Task: Reproduce each entry below verbatim.
:::::
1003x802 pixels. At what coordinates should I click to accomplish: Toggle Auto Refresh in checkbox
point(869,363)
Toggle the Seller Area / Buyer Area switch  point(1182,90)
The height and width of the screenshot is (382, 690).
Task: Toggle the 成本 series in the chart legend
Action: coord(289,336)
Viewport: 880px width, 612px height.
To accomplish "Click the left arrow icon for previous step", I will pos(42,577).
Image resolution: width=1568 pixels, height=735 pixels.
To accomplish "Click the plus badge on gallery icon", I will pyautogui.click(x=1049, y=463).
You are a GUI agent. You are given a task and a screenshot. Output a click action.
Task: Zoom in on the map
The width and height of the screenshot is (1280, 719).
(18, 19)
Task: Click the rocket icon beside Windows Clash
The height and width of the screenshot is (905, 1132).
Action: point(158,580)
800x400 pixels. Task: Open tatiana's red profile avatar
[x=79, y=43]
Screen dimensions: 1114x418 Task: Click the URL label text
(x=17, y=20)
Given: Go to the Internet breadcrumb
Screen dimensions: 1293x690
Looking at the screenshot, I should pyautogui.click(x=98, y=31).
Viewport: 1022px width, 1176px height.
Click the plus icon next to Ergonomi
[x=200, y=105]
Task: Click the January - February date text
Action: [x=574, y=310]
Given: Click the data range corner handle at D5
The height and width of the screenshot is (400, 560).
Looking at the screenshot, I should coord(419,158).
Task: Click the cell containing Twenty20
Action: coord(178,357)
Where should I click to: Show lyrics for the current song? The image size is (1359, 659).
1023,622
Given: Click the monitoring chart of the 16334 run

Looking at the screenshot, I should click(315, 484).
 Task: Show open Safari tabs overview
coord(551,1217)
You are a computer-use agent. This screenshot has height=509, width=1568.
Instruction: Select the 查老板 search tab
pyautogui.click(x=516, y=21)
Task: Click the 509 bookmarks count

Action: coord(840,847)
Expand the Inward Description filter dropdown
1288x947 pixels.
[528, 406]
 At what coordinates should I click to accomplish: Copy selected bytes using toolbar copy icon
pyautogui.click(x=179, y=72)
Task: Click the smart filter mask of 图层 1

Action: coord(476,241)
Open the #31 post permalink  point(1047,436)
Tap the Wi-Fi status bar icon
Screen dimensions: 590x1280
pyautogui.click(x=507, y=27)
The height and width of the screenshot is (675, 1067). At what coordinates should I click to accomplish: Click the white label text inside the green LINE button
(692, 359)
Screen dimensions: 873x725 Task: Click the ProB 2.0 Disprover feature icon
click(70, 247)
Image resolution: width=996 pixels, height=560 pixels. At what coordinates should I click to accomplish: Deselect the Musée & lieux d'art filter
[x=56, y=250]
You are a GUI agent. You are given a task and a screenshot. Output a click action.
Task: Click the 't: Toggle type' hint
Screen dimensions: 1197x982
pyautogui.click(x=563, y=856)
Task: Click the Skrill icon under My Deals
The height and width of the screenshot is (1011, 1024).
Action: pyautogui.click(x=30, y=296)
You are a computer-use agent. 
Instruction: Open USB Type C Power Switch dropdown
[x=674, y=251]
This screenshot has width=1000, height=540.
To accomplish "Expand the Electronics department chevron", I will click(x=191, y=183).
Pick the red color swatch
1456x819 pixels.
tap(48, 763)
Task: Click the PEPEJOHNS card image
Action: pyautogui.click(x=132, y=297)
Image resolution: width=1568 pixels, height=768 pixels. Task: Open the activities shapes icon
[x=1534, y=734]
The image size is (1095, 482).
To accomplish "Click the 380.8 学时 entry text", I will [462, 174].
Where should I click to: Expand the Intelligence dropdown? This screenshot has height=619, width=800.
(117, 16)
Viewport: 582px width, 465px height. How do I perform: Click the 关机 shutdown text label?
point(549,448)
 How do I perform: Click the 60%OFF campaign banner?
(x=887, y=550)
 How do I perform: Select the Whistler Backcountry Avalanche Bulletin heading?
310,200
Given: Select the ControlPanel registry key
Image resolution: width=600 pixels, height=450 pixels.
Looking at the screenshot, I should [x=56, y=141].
:::::
Task output:
1003x802 pixels. At what coordinates should I click to accomplish: Toggle Auto Refresh in checkbox
point(869,363)
Toggle the Seller Area / Buyer Area switch  point(1182,90)
The height and width of the screenshot is (382, 690).
Task: Toggle the 成本 series in the chart legend
Action: coord(289,336)
Viewport: 880px width, 612px height.
To accomplish "Click the left arrow icon for previous step", I will pos(42,577).
Image resolution: width=1568 pixels, height=735 pixels.
To accomplish "Click the plus badge on gallery icon", I will pyautogui.click(x=1049, y=463).
You are a GUI agent. You are given a task and a screenshot. Output a click action.
Task: Zoom in on the map
The width and height of the screenshot is (1280, 719).
(18, 19)
Task: Click the rocket icon beside Windows Clash
The height and width of the screenshot is (905, 1132).
Action: point(158,580)
800x400 pixels. Task: Open tatiana's red profile avatar
[x=79, y=43]
Screen dimensions: 1114x418 Task: Click the URL label text
(x=17, y=20)
Given: Go to the Internet breadcrumb
Screen dimensions: 1293x690
Looking at the screenshot, I should pyautogui.click(x=98, y=31).
Viewport: 1022px width, 1176px height.
Click the plus icon next to Ergonomi
[x=200, y=105]
Task: Click the January - February date text
Action: [x=574, y=310]
Given: Click the data range corner handle at D5
The height and width of the screenshot is (400, 560).
Looking at the screenshot, I should coord(419,158).
Task: Click the cell containing Twenty20
Action: coord(178,357)
Where should I click to: Show lyrics for the current song? The image size is (1359, 659).
1023,622
Given: Click the monitoring chart of the 16334 run

Looking at the screenshot, I should click(315, 484).
 Task: Show open Safari tabs overview
coord(551,1217)
You are a computer-use agent. This screenshot has height=509, width=1568.
Instruction: Select the 查老板 search tab
pyautogui.click(x=516, y=21)
Task: Click the 509 bookmarks count

Action: coord(840,847)
Expand the Inward Description filter dropdown
1288x947 pixels.
[528, 406]
 At what coordinates should I click to accomplish: Copy selected bytes using toolbar copy icon
pyautogui.click(x=179, y=72)
Task: Click the smart filter mask of 图层 1

Action: coord(476,241)
Open the #31 post permalink  point(1047,436)
Tap the Wi-Fi status bar icon
Screen dimensions: 590x1280
pyautogui.click(x=507, y=27)
The height and width of the screenshot is (675, 1067). At what coordinates should I click to accomplish: Click the white label text inside the green LINE button
(692, 359)
Screen dimensions: 873x725 Task: Click the ProB 2.0 Disprover feature icon
click(70, 247)
Image resolution: width=996 pixels, height=560 pixels. At what coordinates should I click to accomplish: Deselect the Musée & lieux d'art filter
[x=56, y=250]
You are a GUI agent. You are given a task and a screenshot. Output a click action.
Task: Click the 't: Toggle type' hint
Screen dimensions: 1197x982
pyautogui.click(x=563, y=856)
Task: Click the Skrill icon under My Deals
The height and width of the screenshot is (1011, 1024).
Action: pyautogui.click(x=30, y=296)
You are a computer-use agent. 
Instruction: Open USB Type C Power Switch dropdown
[x=674, y=251]
This screenshot has width=1000, height=540.
To accomplish "Expand the Electronics department chevron", I will click(x=191, y=183).
Pick the red color swatch
1456x819 pixels.
tap(48, 763)
Task: Click the PEPEJOHNS card image
Action: pyautogui.click(x=132, y=297)
Image resolution: width=1568 pixels, height=768 pixels. Task: Open the activities shapes icon
[x=1534, y=734]
The image size is (1095, 482).
To accomplish "Click the 380.8 学时 entry text", I will [462, 174].
Where should I click to: Expand the Intelligence dropdown? This screenshot has height=619, width=800.
(117, 16)
Viewport: 582px width, 465px height. How do I perform: Click the 关机 shutdown text label?
point(549,448)
 How do I perform: Click the 60%OFF campaign banner?
(x=887, y=550)
 How do I perform: Select the Whistler Backcountry Avalanche Bulletin heading?
310,200
Given: Select the ControlPanel registry key
Image resolution: width=600 pixels, height=450 pixels.
Looking at the screenshot, I should [x=56, y=141].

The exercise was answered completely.